A Multi-Model Approach to English-Bangla Sentiment Classification of Government Mobile Banking App Reviews
Classical ML models like Random Forest outperformed transformer models in analyzing 5,652 mobile banking app reviews.
A research team from Bangladesh has published a comprehensive study analyzing sentiment in English and Bangla reviews for government mobile banking apps, revealing significant insights about digital financial services in developing economies. The researchers collected and filtered 11,414 raw Google Play reviews down to 5,652 usable entries across four Bangladeshi banking applications. Using a hybrid labeling approach that combined star ratings with an independent XLM-RoBERTa classifier, they achieved moderate inter-method agreement (kappa = 0.459). Surprisingly, their analysis showed that traditional machine learning models consistently outperformed more modern transformer-based approaches.
Random Forest emerged as the top performer with 81.5% accuracy, while Linear SVM achieved the highest weighted F1 score of 0.804. Both significantly outperformed the off-the-shelf XLM-RoBERTa model, with McNemar's test confirming statistical significance (p < 0.05). The most striking finding was a 16.1-percentage-point accuracy gap between Bangla and English text processing, highlighting the urgent need for better low-resource language model development. Using DeBERTa-v3 for aspect-level analysis, the team identified transaction speed and poor interface design as the primary sources of user dissatisfaction, with the eJanata app receiving the worst ratings.
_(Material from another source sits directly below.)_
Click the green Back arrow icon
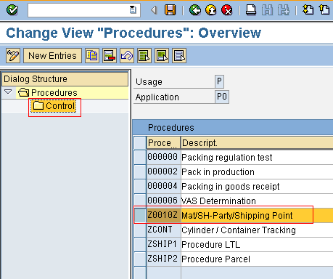Viewport: 333px width, 279px height. pyautogui.click(x=195, y=10)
The study concludes with three concrete policy recommendations: remediation of app quality issues, trust-centered release management practices, and Bangla-first NLP adoption for state-owned banks. These findings provide a data-driven roadmap for improving digital financial inclusion in Bangladesh and similar markets where mobile banking serves as the primary gateway to financial services for millions of users.
- Random Forest achieved 81.5% accuracy, outperforming fine-tuned XLM-RoBERTa (79.3%) in sentiment classification
- 16.1-percentage-point accuracy gap between Bangla and English text highlights critical need for low-resource language AI development
- Aspect analysis revealed transaction speed and poor UI design as primary pain points across 5,652 banking app reviews
Why It Matters
Reveals critical gaps in AI for low-resource languages and provides data-driven insights for improving financial inclusion through better digital services.